What did Rudy find interesting at this year’s show?
The 2018 AXPONA show has come and gone. In its new digs at the Renaissance Schaumburg Convention Center, the show has hosted more exhibitors than ever before. This year’s show featured seven hotel floors of exhibitors, and most of the major ballrooms and meeting rooms on the two lowest floors were occupied by the larger exhibits.
I would like to share a few of my highlights from the show. AXPONA was crazy large this year, and I missed quite a few rooms despite trying to see as many as I could. But, I still had a memorable and enjoyable visit to the show this year. And I am happy to report that the demo music was much improved for me this year, compared to my critique in Copper last year.
The marketplace area was significantly larger, featuring new and used LPs, CDs/SACDs, cables, audio accessories, record cleaning machines, and room treatments. I emerged relatively unscathed, and only two sets of interconnects and six records came home with me.
One room that was sonically and visually impressive was hosted by The Audio Company (Marietta, GA) featuring Von Schweikert speakers and a row of VAC monoblocks to power them. The speakers feature a pair of internally powered 15-inch drivers on the rear, giving full scale (and palpable bass) to the Poulenc Organ Concerto in G Minor that was playing on the Kronos turntable when I walked in. Very impressive!
If horns are your thing, the show had them in spades. Perhaps the most visually impressive were the Avantgarde Acoustics Trio horns. They featured two bass horns per side, and perhaps the only horns I’ve heard that could reproduce down to 30 Hz cleanly. I don’t know how they would sound with the music I normally listen to, but they performed nicely with Pink Floyd, and “Bonzo’s Montreux” by Led Zeppelin. My buddy Sean provides some scale to this photo.
Speakers a little more room- (and wife-) friendly were in the adjoining room—the Avantgarde Uno XD. Bass is handled by internally-powered subwoofers. These sounded very dynamic with Pat Metheny’s “Rise Up.”
Fine woodworking is a feature on many of the speakers here. Sonist Audio once again had a wonderful sounding room. The equipment stands even went for the organic feel with rustic wood. Like many other rooms this year, VAC amplifiers provided the power.
Exotic speakers never cease to amaze me. It is fascinating to see the different technologies used to convert electrical energy into sound waves. Dynamic drivers, electrostatics, ribbons, and even Walsh drivers (in a resurrection of the Ohms from years past) were all in attendance. MBL featured these, more reminiscent of flux capacitors:
German company Göbel showed their Epoque Aeon Fine loudspeakers which use six 7-inch bass drivers and a midrange/high frequency transducer called a “bending wave driver” which extends out past 30kHz and provides high linearity and accuracy. The sound was impressive in this room.

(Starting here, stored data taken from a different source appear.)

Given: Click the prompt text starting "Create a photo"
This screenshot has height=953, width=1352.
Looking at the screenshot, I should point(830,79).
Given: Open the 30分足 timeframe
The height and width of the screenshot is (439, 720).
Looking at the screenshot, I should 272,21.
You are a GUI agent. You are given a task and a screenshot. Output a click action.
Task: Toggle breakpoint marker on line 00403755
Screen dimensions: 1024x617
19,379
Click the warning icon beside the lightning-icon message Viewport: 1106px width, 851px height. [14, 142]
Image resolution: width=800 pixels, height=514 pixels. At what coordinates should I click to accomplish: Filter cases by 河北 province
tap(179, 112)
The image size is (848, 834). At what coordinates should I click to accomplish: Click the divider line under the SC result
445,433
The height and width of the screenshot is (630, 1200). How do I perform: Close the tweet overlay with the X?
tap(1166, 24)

On display in the lobby was a row of Clearaudio turntables. Would they really miss that Innovation Basic (and TT5 arm) if I slipped it into my pocket?
ELAC’s rooms at the shows are tremendously popular. Andrew Jones was demonstrating the newly released Debut 2.0 series of speakers in one room, and Peter Madnick was on hand in the other with the ELAC Adante AS-61 speakers, Alchemy amplification, Miracord turntable (gorgeous!), and Discovery Music Server.
Fern & Roby’s products sound superb, and have a handmade artisan quality to them that is evident in their designs. Their Tredegar turntable features a 65 pound cast iron plinth, 35 pound brass platter, and a tonearm partly made from wood.
One of my favorite rooms from last year made a return appearance. Precision Audio Video brought the Obsidian turntable (with Viper arm) by Continuum Labs, and featured Constellation electronics driving Martin Logan Renaissance 15a speakers.
A new product introduction that really made an impression on me: Eikon Audio speakers, designed by Martin Logan co-founder Gayle Sanders. They utilize a Wavelet control unit which provides the function of a preamp, DAC, four-way crossover and DSP unit. This unit feeds each speaker via four balanced analog cables, allowing each speaker’s four internal class D amplifiers to power each of the four drivers directly.
The speaker’s response is adjusted automatically through a microphone during setup, and is corrected not only for frequency, but also for events in time (such as a reflection occurring, say, 80ms after the sound leaves the speaker). The idea is to provide a uniform wave launch, and the precise adjustment in DSP allows for very stable imaging and uniform bass response throughout the room. (You can literally walk around the room and the bass response remains evenly balanced.)
After show hours, Saturday evening’s blues revue featured the Corey Denison Band with special guests Demetria Taylor and Jimmy Johnson.
AXPONA outdid themselves this year with their largest show ever, and they are committed to the Renaissance Schaumburg for two more years. I am already looking forward to next year’s show, and I hope more of you reading this will consider attending. You’ll enjoy it!